In the “Making Tracks” series, RCC fellows and alumni present their experiences in environmental humanities, retracing the paths that led them to the Rachel Carson Center. For more information, please click here.
“Religion as a Creative Skill in Environmental Change—Exploring the Entanglement of Images of God, Nature, and the Sacred”
The thread of my research is the understanding of how images of nature and those of God and/or the sacred interact and emerge in specific contexts, and how they impact ethics, worldviews, and practices in these contexts. Much like the ecological turn from “nature” to “environment” in the 1970s, my research has explored the deep religious dimension of this turn from the beginning in a process where new fields, themes, methods, and theories have been experimentally explored. After a strong emphasis on the historical implications, I began to focus on cultural and contextual interactions, and have increasingly shifted to exploring the “aesth/ethics” and spatiality of religion. These new ideas have been examined in interdisciplinary collaborations with scholars in various areas of science.
My first study investigated fourth century Greek theological sources in a subtle, methodologically unique association to contemporary environmental theology discourses. While this carefully linked theological exploration to approaches in life sciences, my second study established a sustainable synthesis of cultural studies and religious studies applied to theology, with an emphasis on the environmental humanities and the search for a constructive ecological theology. In 1996 my research offered a surprising turnaround through the field of contemporary Saami visual arts, conducted with a complex, new methodology where tools from art history, art anthropology, human ecology, and religious studies/theology were interwoven to explore understandings of nature, religion, art, and ethnicity. This led to an investigation described by the distinguished Yale philosopher Nicholas Wolterstorff as “a breakthrough in theological aesthetics” (In the Beginning is the Icon, London: Equinox 2009).
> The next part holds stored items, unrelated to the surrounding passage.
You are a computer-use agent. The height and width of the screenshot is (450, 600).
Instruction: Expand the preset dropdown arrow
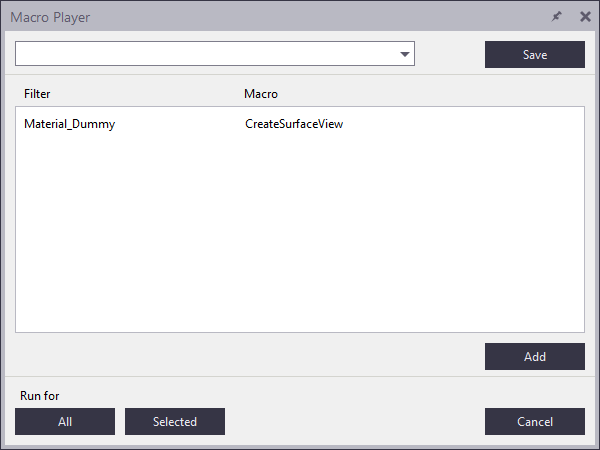tap(405, 55)
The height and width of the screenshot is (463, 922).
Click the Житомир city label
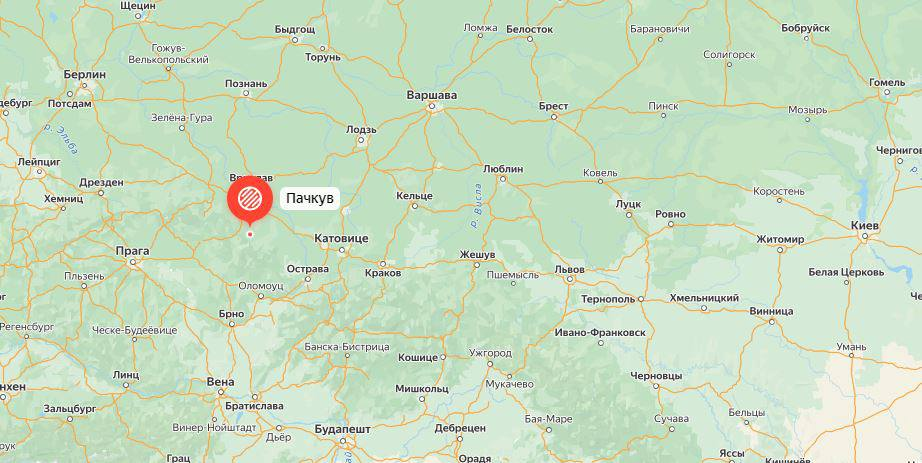click(780, 239)
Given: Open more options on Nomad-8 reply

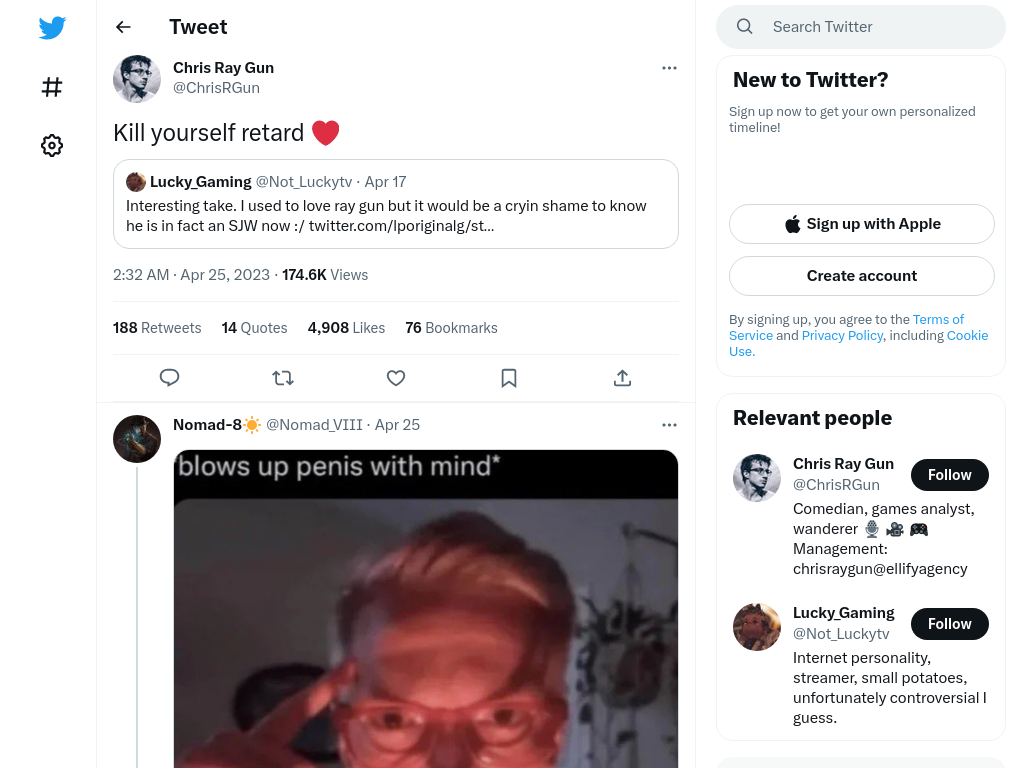Looking at the screenshot, I should (669, 425).
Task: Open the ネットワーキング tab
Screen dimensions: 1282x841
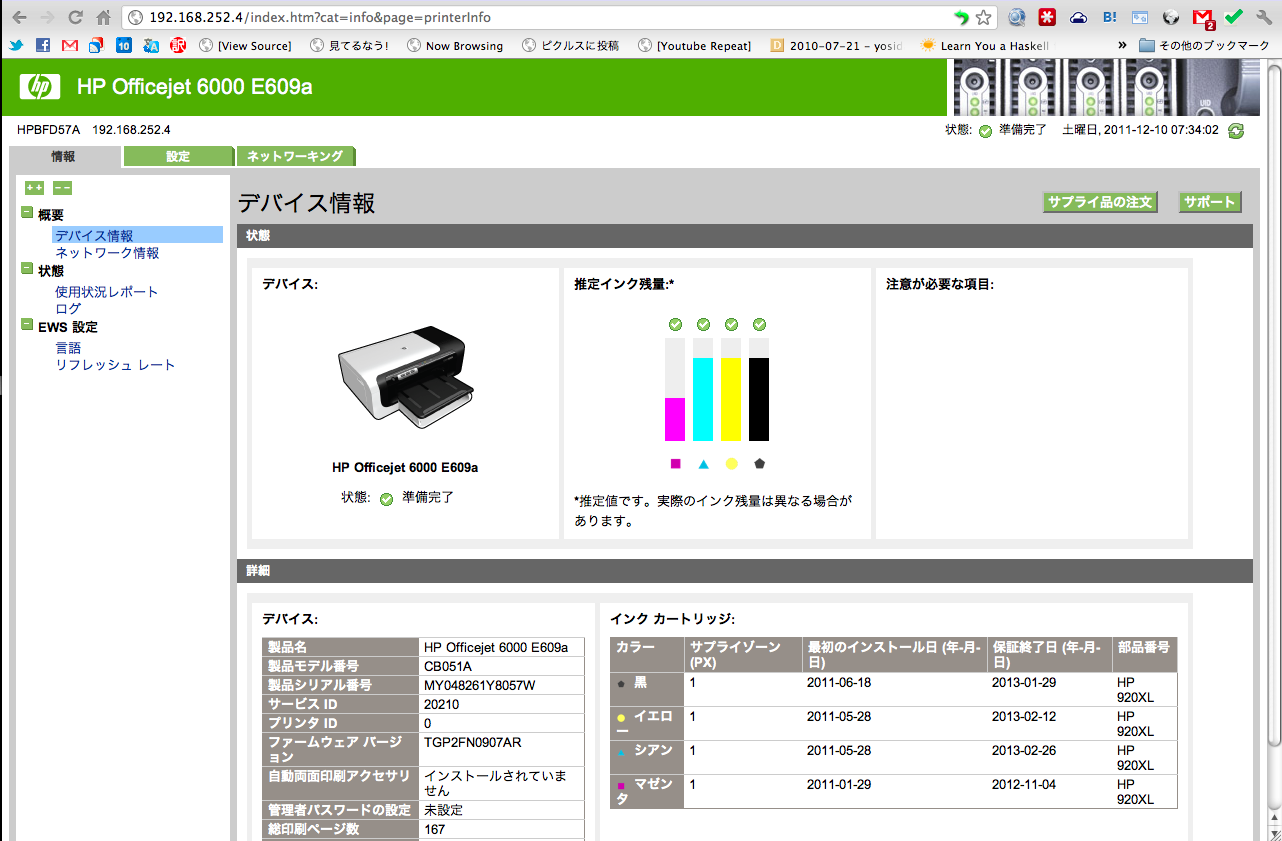Action: 295,156
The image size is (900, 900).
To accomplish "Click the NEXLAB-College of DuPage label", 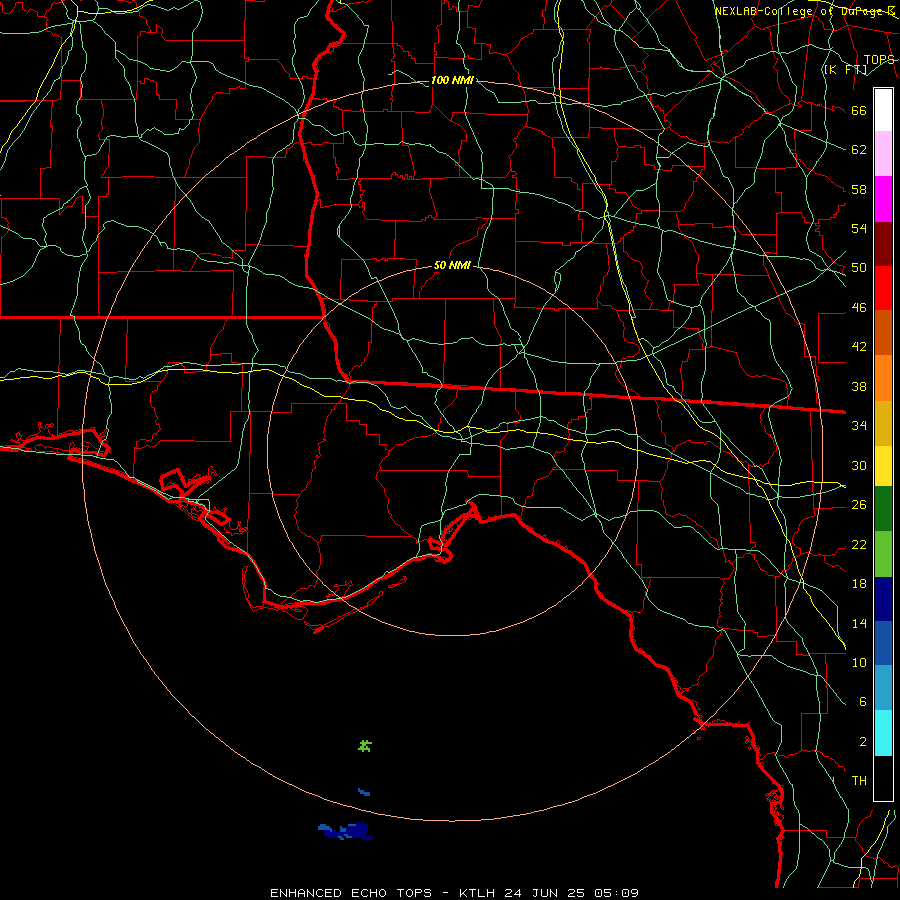I will click(804, 11).
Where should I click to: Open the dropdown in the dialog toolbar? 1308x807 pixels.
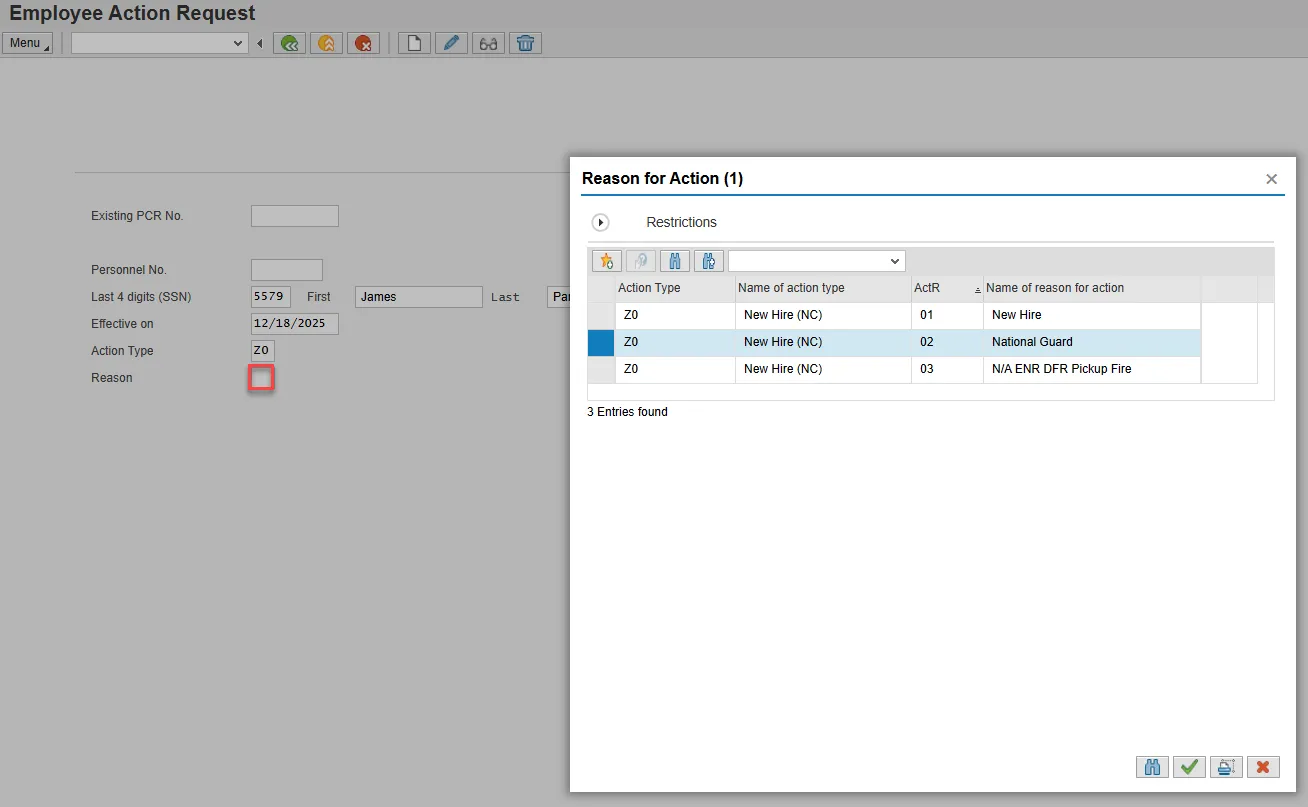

I later initiated and chaired (2005–2011) the European Forum for the Study of Religion and the Environment that, with three others in the USA and Canada, counts among its members the four most dynamic and influential international research structures, and today has more than 100 active scholars. Deepening further the exploration of belief, ethics, and space and expanding it to technology, motion and mobility, I co-led the interdisciplinary research project “Technical Spaces of Mobility” at the Norwegian University of Science and Technology, which has generated unique, widely recognized insights into the human dimension of mobility. Among several international publications from this project one should especially mention The Ethics of Mobilities: Rethinking Place, Exclusion, Freedom and Environment (ed. with Tore Sager, Farnham and Burlington VT: Ashgate 2008).
My own contributions since 1999 have elaborated avant-garde research on space and religion, nurtured by my concept of “aesth/ethics,” an ideational invention that has emerged in conversation with scholars in architecture and urban space and has enabled me to probe the religious dimension of human spatial design. Cooperations with architects, artists, and designers have resulted in two inspiring and unique works (cf. Architecture, Aesth/ethics & Religion, Frankfurt: IKO 2005, and Theology in Built Environments: Exploring Religion, Architecture, and Design, New Brunswick and London: Transaction 2009) among several other publications. My stay at the RCC offered valuable conditions for me to prepare a monograph, Religion, Space, and the Environment (New Brunswick and London: Transaction 2013) and to carefully knead its chapters, besides preparing work on a research project on Religion in Climatic Change with colleagues in climate science, anthropology, and theology.
These projects have shown the need to develop new ideas, tools, and modes of understanding of the complex interaction of religion and the environment. Even if the ideas, applied and deepened in my work in the past, have proved successful, the necessity of a more integrated compression of theories and methods is clear; the challenge of ongoing climate change in particular demonstrates the insufficiency of vague assumptions of religion that must expand to different places and contexts, ideologies, and practices. Together with Dieter Gerten, Potsdam Institute for Climate Impact Research, Undine Frömming, environmental anthropology at Freie Universität Berlin, and Markus Vogt, LMU/RCC, I have worked on the development of a long-term project on the significance and function of religion for climate change. Three international workshops and two pioneering publications have been published as a result (Religion and Dangerous Environmental Change, Berlin: LIT 2010; Religion in Global Environmental and Climate Change, New York and London: Continuum 2011).
Presenting parts of the project at the RCC’s research seminary and Lunchtime Colloquium offered constructive and inspiring responses to push the project further. My stay as an RCC fellow in Munich provided valuable opportunities and rich communicative inspiration as to which direction my future research could take, a threshold where mature projects were to be accomplished, and where an open horizon for novel research gently forms.